Teams with certification experience design for compliance from the start—conservative emissions margins, proper shielding, documented testing protocols. This is how first-round approval happens. Without that expertise built into your architecture decisions, certification failures become the critical path item that delays your market launch.

The Real Cost of AI Over-Reliance

The most challenging aspect of AI-generated code lies partially in the code that fails immediately, but most concerningly with integration and compatibility challenges — problems that surface late in development. AI creates starting points that appear functional but lack the system-level thinking required for production hardware.

This iteration cycle works when experienced engineers validate and correct AI outputs. But teams building their first IoT product and trusting AI to guide architectural decisions often discover expensive failures during prototype testing or certification.

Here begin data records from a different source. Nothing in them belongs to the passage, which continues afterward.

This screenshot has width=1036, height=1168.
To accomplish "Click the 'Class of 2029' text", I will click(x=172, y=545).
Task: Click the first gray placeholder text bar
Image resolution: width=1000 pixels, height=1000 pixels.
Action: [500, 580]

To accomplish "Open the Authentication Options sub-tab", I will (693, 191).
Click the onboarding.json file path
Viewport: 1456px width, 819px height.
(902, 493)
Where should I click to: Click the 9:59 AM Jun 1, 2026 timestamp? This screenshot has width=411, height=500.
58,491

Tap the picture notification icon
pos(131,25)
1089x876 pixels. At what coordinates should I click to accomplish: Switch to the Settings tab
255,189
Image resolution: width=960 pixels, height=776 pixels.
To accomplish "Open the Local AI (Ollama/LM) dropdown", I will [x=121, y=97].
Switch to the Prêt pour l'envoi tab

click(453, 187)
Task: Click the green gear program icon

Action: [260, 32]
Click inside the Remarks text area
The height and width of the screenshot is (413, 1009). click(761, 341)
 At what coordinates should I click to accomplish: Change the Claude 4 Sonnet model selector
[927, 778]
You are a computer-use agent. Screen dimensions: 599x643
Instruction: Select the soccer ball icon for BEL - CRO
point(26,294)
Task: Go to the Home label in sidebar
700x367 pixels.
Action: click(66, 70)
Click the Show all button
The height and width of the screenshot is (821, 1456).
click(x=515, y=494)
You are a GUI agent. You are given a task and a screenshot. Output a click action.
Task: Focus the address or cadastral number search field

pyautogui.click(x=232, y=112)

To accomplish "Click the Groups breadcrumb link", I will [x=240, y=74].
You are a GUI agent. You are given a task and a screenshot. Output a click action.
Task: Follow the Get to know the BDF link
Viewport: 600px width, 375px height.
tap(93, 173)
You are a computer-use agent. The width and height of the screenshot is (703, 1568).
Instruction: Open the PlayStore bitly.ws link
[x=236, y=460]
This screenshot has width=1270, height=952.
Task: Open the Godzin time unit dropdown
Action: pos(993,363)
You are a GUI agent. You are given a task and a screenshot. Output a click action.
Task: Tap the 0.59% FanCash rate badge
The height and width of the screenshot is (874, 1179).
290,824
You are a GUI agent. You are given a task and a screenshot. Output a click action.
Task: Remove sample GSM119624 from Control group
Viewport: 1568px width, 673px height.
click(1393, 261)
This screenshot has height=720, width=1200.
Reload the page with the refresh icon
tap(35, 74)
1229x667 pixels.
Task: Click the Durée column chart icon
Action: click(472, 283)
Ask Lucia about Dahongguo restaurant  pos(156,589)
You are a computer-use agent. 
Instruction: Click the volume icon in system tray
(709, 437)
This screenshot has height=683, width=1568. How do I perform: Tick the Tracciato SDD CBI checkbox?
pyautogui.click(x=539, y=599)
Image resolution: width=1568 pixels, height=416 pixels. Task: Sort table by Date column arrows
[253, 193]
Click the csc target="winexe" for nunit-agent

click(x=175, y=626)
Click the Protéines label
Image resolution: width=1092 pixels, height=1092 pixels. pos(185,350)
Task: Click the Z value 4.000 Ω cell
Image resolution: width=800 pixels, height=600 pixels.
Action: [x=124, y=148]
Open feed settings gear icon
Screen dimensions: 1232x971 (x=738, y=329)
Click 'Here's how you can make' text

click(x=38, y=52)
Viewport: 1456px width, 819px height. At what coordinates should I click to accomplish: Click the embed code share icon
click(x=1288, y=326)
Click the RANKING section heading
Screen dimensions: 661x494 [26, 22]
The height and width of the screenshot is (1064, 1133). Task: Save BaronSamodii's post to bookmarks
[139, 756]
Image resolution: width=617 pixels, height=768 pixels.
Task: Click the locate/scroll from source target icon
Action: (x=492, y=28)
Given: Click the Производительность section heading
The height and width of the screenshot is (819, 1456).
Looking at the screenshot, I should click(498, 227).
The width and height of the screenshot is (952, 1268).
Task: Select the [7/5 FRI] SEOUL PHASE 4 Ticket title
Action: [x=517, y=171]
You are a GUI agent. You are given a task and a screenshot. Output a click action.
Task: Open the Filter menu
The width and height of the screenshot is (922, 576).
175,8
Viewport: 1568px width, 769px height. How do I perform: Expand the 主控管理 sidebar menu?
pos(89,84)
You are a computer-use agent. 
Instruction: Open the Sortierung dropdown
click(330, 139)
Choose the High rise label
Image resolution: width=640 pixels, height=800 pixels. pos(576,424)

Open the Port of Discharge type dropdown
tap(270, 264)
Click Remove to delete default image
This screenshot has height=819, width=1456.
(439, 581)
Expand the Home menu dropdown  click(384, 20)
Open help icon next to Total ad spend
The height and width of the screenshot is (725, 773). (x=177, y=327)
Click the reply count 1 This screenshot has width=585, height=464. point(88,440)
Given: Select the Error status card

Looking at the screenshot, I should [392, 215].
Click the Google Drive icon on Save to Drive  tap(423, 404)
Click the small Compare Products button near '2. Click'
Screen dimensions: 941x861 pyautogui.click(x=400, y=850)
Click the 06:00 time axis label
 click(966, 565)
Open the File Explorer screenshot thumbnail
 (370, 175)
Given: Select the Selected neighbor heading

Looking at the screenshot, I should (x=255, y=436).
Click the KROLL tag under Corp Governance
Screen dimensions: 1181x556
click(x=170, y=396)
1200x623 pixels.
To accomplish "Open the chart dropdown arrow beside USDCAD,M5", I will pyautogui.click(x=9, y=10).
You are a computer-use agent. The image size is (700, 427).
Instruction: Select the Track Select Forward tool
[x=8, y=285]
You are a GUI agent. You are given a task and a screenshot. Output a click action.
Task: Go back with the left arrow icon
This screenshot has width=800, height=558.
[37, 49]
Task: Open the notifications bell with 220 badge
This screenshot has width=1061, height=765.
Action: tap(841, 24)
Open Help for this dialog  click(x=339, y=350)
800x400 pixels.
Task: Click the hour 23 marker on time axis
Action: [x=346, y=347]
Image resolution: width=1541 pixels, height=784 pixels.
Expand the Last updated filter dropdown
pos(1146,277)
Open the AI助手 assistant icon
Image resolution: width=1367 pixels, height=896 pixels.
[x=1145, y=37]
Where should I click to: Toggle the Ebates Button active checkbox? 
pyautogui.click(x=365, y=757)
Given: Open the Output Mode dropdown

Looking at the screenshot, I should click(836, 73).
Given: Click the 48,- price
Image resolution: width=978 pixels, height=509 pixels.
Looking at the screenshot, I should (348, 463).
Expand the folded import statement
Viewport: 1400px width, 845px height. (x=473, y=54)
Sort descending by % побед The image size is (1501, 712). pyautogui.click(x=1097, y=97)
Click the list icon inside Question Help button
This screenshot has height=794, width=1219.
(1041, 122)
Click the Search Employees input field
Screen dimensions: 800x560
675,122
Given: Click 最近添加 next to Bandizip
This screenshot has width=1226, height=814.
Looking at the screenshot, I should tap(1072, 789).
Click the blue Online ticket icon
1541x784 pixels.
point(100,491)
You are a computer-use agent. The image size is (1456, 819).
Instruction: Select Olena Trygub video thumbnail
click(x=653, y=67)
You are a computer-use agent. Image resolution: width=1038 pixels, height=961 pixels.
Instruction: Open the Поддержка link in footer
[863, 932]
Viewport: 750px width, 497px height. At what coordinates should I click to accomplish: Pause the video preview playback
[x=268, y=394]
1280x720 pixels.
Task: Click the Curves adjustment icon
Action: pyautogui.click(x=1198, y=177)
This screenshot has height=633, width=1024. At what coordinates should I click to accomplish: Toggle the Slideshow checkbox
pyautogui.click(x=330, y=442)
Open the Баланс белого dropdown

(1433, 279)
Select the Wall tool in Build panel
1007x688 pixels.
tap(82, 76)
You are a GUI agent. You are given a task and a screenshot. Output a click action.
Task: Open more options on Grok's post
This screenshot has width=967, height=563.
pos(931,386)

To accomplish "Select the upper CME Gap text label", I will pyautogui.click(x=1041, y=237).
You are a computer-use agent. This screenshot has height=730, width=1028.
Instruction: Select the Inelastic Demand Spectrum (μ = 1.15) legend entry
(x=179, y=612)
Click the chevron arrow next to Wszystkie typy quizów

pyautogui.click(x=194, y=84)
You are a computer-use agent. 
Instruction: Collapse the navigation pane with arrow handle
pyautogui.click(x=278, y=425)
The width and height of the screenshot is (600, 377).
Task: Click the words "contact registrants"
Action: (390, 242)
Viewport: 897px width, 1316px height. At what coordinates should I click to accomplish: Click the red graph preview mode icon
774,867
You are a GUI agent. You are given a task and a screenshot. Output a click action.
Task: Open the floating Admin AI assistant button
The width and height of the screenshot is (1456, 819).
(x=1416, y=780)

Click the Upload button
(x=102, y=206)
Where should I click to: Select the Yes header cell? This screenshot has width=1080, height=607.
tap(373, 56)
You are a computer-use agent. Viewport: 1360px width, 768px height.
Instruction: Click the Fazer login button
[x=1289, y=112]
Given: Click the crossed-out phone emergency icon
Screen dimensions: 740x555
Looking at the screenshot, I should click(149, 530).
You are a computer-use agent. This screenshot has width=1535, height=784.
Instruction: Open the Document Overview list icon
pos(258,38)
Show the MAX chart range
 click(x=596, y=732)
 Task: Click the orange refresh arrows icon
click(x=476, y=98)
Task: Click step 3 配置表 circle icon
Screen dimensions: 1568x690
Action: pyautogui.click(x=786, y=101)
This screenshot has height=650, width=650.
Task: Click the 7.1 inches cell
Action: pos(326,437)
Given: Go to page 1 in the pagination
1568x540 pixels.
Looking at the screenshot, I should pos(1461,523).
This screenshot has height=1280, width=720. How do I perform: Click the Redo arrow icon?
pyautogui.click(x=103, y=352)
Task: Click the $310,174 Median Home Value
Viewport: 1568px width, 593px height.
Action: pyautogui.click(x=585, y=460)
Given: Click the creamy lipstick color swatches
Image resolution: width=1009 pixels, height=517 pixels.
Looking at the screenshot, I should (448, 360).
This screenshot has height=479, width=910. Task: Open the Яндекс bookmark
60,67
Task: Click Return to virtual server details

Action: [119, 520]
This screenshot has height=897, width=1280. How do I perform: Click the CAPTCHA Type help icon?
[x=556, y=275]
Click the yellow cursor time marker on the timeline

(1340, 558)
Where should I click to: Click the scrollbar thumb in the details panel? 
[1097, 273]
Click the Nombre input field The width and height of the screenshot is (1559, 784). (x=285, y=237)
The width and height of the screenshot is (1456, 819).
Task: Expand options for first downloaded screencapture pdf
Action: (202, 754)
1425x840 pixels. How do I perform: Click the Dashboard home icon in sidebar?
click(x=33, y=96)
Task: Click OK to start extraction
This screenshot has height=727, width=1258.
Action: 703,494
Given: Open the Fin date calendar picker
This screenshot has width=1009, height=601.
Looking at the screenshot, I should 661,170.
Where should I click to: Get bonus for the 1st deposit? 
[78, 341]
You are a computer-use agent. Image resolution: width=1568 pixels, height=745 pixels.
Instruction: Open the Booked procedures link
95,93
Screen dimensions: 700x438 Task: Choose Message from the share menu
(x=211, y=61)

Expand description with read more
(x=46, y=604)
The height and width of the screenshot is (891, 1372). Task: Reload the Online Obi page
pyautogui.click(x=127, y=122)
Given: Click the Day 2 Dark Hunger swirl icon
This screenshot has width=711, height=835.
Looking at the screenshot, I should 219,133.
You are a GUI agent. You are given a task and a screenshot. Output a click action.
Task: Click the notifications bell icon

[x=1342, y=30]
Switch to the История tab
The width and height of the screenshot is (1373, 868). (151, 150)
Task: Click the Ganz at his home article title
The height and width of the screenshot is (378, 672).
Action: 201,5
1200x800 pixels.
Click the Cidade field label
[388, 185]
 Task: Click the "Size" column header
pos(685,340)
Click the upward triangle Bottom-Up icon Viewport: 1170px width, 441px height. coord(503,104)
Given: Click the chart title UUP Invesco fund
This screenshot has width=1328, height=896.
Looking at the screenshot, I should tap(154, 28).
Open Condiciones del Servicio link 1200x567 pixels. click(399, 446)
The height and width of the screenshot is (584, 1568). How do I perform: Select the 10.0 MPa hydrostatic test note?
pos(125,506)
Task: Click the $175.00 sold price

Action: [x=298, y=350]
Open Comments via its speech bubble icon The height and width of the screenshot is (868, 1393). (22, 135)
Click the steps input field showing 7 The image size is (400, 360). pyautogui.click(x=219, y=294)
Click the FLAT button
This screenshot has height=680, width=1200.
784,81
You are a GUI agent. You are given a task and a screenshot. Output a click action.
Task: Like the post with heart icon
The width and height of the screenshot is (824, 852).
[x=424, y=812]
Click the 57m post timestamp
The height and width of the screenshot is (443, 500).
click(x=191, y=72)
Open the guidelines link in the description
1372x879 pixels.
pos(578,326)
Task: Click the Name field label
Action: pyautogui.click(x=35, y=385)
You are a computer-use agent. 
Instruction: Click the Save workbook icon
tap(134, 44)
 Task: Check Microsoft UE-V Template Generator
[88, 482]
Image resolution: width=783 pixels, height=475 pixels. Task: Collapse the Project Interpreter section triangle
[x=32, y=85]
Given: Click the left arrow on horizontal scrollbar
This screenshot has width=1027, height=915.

Common issues that emerge from AI-guided development:

  • Devices overheat because power management wasn’t designed for sustained operation
  • Wireless connectivity fails intermittently due to antenna placement conflicts with other components
  • Battery life hits 25% of projections because code doesn’t properly leverage low-power modes
  • FCC pre-compliance testing reveals emissions violations requiring board redesign

 

Each of these problems adds weeks or months to timelines. More importantly, they’re preventable with experienced hardware-software integration from the start.

When Engineering Experience Actually Matters

Take FDA approval for medical devices. The industry standard timeline is 36 months. We helped Babyation achieve approval in 9 months with zero modifications required on first submission—an almost unheard-of achievement. That required the holistic foresight and interdisciplinary expertise and experience that AI doesn’t have.

AI currently can’t do that. It can’t anticipate which design decisions will create compliance problems later. It doesn’t understand the interdependencies between hardware design, firmware architecture, testing protocols, and documentation requirements.

The same principle applies to FCC certification, UL safety testing, and every other regulatory hurdle between prototype and production. First-round approval isn’t luck—it’s a systematic engineering discipline that AI cannot replicate.

The Bottom Line

AI is accelerating certain aspects of engineering work. But building successful products—especially hardware and IoT devices—requires deep system-level thinking, hardware-software integration expertise, and regulatory navigation that AI simply cannot provide.

If you’re evaluating whether to build in-house using AI assistance or partner with an experienced product development team, ask yourself: Do I have the expertise to catch every error AI makes? Can I validate hardware compatibility, manage certification requirements, and make informed architecture trade-offs? If the answer is no, AI isn’t replacing the need for experienced engineering partners—it’s making their expertise even more valuable.